The actual caption of the photo:

“Dallas’ emphasis on excellent transportation facilities is reflected in Love Field, one of the nation’s five busiest airports.”

…Which was sort of true, but sort of not. It’s the kind of factoid a civic booster will crow about but which should really be accompanied by a great big asterisk.

Tinkle was probably referring to the FAA’s annual statistical report for 1963, published in April, 1964.

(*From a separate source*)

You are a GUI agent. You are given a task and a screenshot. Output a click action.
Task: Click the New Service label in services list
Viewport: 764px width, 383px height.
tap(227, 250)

love-field_rankings_dmn_041164Dallas Morning News, Apr. 11, 1964

Four days later this appeared (click for larger image):

love-field_rankings_dmn_041564DMN, Apr. 15, 1964

And the following day, this appeared on the editorial page of The Dallas Morning News — probably to both clarify the seemingly conflicting information presented in its own pages as well as to put a boosterific spin on the confusing numbers (imagine this as the information that would be following that asterisk which should have appeared after Mr. Tinkle’s statement):

love-field_rankings_dmn_041664DMN, Apr. 16, 1964

Love Field was certainly a busy and successful airport, but Mr. Tinkle’s “one of the five busiest airports” is a little misleading.


Photo and quotes from The Key to Dallas by Lon Tinkle (Philadelphia and New York: J. B. Lippincott Co., 1965); p. 72.

An FAA glossary defines “itinerant operations” as “operations performed by an aircraft […] that lands at an airport, arriving from outside the airport area, or departs an airport and leaves the airport area.” The Resource Guide to Airport Performance Indicators defines them as “arrivals or departures other than local operations that generally originate OR terminate at another airport.” That’s what Love Field ranked #5 in. If I understand this correctly, that would include the arrivals and departures of small commercial or private planes that aren’t permanently based at the airport as well as passenger airliners which land mid-route to refuel (or whatever) and then take off again to continue on to their scheduled destinations.

Click photo for larger image.


Copyright © 2015 Paula Bosse. All Rights Reserved.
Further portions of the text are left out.